[DATA PROVIDED — start]
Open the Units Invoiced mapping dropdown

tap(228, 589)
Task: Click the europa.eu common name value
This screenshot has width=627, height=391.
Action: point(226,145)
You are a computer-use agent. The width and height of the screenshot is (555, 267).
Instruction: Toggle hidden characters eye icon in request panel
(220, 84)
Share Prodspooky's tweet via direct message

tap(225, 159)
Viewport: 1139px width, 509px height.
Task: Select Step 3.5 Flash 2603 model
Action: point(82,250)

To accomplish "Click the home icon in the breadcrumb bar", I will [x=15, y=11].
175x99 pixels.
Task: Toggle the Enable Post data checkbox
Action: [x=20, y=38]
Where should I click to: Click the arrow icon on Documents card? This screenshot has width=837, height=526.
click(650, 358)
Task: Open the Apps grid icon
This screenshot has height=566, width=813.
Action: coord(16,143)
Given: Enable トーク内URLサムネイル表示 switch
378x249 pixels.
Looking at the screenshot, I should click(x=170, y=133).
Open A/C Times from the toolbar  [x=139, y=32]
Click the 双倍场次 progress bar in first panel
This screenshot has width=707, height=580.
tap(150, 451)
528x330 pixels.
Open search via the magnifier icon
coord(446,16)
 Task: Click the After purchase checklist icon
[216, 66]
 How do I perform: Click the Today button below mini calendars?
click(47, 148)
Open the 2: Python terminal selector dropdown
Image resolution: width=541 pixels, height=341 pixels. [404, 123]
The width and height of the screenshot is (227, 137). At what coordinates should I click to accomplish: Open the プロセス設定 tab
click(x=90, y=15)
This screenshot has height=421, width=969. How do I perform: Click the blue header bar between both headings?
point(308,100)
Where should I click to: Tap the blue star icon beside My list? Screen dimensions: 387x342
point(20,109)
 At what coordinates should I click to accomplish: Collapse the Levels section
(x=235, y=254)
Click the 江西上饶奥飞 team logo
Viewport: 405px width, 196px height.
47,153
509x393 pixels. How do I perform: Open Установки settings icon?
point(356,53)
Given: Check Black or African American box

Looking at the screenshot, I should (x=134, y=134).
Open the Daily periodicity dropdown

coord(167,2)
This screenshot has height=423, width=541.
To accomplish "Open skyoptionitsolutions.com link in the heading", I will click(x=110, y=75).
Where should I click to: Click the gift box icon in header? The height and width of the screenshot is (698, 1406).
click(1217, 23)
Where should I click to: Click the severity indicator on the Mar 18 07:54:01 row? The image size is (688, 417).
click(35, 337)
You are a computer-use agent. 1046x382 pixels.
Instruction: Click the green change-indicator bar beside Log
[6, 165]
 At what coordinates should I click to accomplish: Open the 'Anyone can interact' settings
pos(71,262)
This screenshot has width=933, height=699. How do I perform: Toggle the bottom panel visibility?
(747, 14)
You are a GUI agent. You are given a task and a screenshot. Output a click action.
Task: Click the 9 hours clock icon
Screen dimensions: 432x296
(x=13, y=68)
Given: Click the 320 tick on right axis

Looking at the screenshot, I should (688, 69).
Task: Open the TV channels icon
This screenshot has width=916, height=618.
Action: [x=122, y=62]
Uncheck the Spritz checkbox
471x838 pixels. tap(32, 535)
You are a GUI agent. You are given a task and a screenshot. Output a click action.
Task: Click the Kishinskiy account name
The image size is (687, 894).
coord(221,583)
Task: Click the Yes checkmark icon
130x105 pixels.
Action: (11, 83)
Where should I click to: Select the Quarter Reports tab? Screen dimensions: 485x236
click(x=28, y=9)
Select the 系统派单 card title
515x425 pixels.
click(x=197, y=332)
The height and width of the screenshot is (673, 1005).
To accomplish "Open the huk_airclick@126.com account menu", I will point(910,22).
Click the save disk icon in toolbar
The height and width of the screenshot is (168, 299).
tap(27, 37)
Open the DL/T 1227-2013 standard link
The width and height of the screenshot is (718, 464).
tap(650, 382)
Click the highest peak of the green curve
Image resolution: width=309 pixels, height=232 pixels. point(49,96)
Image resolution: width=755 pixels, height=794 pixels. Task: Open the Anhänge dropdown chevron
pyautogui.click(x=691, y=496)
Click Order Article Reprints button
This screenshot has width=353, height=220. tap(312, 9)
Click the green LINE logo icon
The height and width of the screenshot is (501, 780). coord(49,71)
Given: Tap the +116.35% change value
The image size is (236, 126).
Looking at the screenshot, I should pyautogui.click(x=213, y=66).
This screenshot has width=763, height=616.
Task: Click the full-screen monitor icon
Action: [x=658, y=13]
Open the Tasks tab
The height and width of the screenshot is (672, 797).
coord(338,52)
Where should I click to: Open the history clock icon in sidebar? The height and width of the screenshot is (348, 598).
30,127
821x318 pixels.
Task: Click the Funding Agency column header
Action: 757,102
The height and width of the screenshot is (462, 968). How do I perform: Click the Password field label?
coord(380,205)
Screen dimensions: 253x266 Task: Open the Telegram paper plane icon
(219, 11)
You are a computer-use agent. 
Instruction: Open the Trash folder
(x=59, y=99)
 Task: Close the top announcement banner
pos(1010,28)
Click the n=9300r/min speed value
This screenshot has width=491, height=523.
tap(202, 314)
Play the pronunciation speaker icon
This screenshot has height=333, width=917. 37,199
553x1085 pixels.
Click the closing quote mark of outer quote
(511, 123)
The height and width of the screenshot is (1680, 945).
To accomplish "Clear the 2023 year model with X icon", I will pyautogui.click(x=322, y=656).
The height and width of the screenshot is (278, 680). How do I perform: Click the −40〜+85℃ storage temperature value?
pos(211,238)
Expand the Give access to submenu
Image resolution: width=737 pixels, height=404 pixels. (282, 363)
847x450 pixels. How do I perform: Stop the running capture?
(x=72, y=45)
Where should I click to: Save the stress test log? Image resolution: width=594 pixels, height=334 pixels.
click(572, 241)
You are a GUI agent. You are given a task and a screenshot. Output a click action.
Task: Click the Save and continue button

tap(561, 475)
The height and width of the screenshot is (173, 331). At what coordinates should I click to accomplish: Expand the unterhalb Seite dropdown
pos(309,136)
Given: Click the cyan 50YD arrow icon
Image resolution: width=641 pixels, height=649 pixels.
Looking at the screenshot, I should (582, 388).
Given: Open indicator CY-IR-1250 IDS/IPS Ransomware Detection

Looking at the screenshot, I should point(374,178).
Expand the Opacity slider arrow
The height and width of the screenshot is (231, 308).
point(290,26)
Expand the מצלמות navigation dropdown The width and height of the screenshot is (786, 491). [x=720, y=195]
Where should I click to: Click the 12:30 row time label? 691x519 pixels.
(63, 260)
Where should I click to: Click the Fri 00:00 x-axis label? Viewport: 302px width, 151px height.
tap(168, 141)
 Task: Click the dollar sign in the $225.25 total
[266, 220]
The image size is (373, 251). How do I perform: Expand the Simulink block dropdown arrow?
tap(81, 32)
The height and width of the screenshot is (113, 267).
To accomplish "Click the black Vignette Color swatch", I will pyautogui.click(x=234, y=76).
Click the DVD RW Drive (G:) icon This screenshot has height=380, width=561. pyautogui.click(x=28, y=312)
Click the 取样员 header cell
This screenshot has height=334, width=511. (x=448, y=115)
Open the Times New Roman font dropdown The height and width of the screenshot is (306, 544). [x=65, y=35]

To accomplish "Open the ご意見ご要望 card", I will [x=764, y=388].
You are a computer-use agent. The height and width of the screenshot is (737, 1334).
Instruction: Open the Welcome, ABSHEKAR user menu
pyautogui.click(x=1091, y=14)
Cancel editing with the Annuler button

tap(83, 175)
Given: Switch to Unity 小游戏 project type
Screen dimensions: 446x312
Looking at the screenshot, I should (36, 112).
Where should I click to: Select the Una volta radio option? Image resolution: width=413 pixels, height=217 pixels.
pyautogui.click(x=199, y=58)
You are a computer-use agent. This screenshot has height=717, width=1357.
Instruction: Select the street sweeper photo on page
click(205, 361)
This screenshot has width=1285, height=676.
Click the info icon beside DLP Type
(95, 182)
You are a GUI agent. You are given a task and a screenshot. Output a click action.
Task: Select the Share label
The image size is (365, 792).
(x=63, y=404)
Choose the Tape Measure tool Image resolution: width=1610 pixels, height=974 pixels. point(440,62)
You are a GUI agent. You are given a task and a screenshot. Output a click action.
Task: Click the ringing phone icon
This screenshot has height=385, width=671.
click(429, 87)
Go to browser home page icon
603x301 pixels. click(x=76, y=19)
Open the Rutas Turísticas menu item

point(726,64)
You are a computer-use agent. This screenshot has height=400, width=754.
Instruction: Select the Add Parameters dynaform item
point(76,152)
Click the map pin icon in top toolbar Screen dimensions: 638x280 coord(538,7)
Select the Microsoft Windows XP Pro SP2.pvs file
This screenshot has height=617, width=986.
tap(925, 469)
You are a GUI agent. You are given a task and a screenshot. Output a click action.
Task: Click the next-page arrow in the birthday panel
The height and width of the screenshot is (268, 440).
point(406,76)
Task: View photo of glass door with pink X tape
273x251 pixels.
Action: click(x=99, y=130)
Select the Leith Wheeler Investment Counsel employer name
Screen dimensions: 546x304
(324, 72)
[DATA PROVIDED — finish]
> _TASK INSTRUCTIONS_: The expected answer is a copy of each line above containing "computer".

> _REPLY_:
You are a computer-use agent. The width and height of the screenshot is (555, 267).
You are a computer-use agent. 1046x382 pixels.
You are a computer-use agent. 
You are a computer-use agent. The height and width of the screenshot is (737, 1334).
You are a computer-use agent. This screenshot has height=717, width=1357.
You are a computer-use agent. This screenshot has height=400, width=754.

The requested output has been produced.